» EXERCISE PROMPT:
Below are some records. Print exactly the lines between the one holding "This screenshot has width=1684, height=628." and the one holding "Click the XPFE(5, EMA)", inclusive, and nothing else.

» GIVEN DATA:
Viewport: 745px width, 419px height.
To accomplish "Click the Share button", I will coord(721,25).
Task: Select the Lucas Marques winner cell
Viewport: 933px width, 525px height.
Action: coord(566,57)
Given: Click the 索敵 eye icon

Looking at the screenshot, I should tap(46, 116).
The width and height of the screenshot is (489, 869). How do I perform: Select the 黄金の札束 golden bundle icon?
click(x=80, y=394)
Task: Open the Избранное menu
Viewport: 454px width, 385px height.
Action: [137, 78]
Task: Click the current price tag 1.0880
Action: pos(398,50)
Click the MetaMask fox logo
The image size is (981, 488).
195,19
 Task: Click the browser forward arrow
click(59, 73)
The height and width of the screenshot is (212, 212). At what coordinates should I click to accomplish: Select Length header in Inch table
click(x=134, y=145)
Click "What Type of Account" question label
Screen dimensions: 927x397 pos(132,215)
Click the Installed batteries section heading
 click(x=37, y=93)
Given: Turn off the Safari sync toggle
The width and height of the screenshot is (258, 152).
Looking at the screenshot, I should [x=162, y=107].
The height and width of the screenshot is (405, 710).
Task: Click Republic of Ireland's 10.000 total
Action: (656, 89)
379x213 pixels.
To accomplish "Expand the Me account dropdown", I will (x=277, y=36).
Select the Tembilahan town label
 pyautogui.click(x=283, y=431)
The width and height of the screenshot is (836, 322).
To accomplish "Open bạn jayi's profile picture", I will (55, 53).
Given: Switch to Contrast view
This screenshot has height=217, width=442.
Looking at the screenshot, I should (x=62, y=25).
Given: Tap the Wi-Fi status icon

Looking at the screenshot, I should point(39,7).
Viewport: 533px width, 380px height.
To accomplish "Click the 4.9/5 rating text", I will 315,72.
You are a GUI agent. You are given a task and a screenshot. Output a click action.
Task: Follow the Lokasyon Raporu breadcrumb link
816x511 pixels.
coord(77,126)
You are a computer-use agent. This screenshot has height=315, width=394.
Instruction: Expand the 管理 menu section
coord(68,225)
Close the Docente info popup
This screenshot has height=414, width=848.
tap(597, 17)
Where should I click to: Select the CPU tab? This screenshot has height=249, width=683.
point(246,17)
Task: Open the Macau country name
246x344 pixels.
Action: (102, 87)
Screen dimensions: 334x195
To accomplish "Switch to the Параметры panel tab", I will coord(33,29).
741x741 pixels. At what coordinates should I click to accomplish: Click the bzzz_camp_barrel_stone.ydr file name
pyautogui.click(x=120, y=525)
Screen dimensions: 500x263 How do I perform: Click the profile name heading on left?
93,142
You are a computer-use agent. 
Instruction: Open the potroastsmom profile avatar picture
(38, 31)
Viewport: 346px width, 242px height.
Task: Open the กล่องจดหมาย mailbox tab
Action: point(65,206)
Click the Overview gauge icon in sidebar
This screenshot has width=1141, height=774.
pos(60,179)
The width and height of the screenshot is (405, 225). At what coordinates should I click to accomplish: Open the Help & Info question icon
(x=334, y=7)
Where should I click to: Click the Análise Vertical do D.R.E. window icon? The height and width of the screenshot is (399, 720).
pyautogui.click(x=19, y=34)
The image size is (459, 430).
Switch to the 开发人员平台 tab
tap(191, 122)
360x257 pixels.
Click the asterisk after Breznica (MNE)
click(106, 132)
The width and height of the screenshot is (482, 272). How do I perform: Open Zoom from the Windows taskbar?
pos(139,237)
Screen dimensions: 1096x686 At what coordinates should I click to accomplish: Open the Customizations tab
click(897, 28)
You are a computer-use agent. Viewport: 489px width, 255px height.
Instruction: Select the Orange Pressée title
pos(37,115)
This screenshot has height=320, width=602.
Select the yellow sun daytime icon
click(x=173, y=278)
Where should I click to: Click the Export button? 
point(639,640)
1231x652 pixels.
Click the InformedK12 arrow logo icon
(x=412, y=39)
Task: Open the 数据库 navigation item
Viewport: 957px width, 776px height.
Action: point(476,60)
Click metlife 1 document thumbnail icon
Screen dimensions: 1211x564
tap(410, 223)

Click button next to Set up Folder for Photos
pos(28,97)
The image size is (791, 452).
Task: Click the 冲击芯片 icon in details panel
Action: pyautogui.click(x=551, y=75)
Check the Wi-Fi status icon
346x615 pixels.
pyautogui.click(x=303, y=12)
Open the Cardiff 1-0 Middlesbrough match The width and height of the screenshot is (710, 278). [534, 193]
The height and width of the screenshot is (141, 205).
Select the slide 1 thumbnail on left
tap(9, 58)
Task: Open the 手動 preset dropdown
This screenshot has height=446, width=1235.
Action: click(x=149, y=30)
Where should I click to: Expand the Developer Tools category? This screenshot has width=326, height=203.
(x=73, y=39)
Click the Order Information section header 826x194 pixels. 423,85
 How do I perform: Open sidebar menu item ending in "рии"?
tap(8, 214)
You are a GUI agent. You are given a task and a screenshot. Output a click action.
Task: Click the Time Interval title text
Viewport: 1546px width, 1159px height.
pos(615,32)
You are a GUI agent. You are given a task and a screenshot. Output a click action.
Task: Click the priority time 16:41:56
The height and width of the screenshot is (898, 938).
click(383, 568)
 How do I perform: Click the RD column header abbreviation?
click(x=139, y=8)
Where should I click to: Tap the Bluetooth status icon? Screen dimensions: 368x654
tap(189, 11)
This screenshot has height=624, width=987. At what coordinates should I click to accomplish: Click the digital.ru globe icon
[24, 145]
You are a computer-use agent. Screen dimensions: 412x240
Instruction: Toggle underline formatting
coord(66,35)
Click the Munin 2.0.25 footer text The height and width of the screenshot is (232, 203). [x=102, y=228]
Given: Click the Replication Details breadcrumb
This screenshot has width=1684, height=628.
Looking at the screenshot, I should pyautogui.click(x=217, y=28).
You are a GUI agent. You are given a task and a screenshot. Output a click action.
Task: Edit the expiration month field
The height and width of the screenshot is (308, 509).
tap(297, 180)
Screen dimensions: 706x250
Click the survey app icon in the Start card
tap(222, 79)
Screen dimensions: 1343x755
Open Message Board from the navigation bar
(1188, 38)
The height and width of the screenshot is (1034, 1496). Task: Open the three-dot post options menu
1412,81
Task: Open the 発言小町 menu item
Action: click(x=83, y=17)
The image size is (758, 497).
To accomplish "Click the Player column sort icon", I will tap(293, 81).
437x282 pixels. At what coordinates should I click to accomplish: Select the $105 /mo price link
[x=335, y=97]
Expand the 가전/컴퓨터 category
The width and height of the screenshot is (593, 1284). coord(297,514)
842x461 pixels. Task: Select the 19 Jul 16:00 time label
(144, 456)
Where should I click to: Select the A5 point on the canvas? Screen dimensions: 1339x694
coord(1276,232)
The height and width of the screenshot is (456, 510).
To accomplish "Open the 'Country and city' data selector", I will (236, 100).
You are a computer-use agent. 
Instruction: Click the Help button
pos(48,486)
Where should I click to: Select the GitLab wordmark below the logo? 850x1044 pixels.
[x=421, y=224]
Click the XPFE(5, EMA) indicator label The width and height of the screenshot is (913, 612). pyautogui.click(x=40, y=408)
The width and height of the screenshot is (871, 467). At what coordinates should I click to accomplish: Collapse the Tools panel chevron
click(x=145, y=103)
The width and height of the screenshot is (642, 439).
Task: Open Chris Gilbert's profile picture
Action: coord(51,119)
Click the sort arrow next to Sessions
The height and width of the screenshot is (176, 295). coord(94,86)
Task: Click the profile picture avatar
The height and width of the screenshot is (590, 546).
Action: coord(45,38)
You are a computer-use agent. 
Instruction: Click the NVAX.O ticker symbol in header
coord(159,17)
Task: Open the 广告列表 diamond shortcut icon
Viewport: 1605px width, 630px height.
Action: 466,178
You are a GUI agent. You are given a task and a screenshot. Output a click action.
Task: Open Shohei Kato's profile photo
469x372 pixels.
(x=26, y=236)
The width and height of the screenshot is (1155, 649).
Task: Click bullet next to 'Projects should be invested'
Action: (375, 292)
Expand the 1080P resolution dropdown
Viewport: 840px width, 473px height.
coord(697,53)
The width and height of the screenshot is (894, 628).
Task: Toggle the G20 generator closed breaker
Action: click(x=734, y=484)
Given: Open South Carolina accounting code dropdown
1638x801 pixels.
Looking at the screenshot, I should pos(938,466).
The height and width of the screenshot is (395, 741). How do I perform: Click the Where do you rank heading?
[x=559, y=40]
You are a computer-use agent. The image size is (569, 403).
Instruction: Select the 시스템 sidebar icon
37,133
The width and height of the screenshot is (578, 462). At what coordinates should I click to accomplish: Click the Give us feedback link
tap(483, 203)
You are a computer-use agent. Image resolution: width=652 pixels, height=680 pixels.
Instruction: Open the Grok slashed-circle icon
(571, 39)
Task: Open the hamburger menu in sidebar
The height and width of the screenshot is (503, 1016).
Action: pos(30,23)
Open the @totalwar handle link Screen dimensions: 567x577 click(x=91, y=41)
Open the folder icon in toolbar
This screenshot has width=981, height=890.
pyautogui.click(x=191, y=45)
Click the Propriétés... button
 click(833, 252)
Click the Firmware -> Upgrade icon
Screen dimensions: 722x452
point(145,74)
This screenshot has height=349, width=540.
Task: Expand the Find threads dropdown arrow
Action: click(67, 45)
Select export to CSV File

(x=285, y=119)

» OUTPUT OF THE EXERCISE:
This screenshot has width=1684, height=628.
Looking at the screenshot, I should pyautogui.click(x=217, y=28).
You are a GUI agent. You are given a task and a screenshot. Output a click action.
Task: Edit the expiration month field
The height and width of the screenshot is (308, 509).
tap(297, 180)
Screen dimensions: 706x250
Click the survey app icon in the Start card
tap(222, 79)
Screen dimensions: 1343x755
Open Message Board from the navigation bar
(1188, 38)
The height and width of the screenshot is (1034, 1496). Task: Open the three-dot post options menu
1412,81
Task: Open the 発言小町 menu item
Action: click(x=83, y=17)
The image size is (758, 497).
To accomplish "Click the Player column sort icon", I will tap(293, 81).
437x282 pixels. At what coordinates should I click to accomplish: Select the $105 /mo price link
[x=335, y=97]
Expand the 가전/컴퓨터 category
The width and height of the screenshot is (593, 1284). coord(297,514)
842x461 pixels. Task: Select the 19 Jul 16:00 time label
(144, 456)
Where should I click to: Select the A5 point on the canvas? Screen dimensions: 1339x694
coord(1276,232)
The height and width of the screenshot is (456, 510).
To accomplish "Open the 'Country and city' data selector", I will (236, 100).
You are a computer-use agent. 
Instruction: Click the Help button
pos(48,486)
Where should I click to: Select the GitLab wordmark below the logo? 850x1044 pixels.
[x=421, y=224]
Click the XPFE(5, EMA) indicator label The width and height of the screenshot is (913, 612). pyautogui.click(x=40, y=408)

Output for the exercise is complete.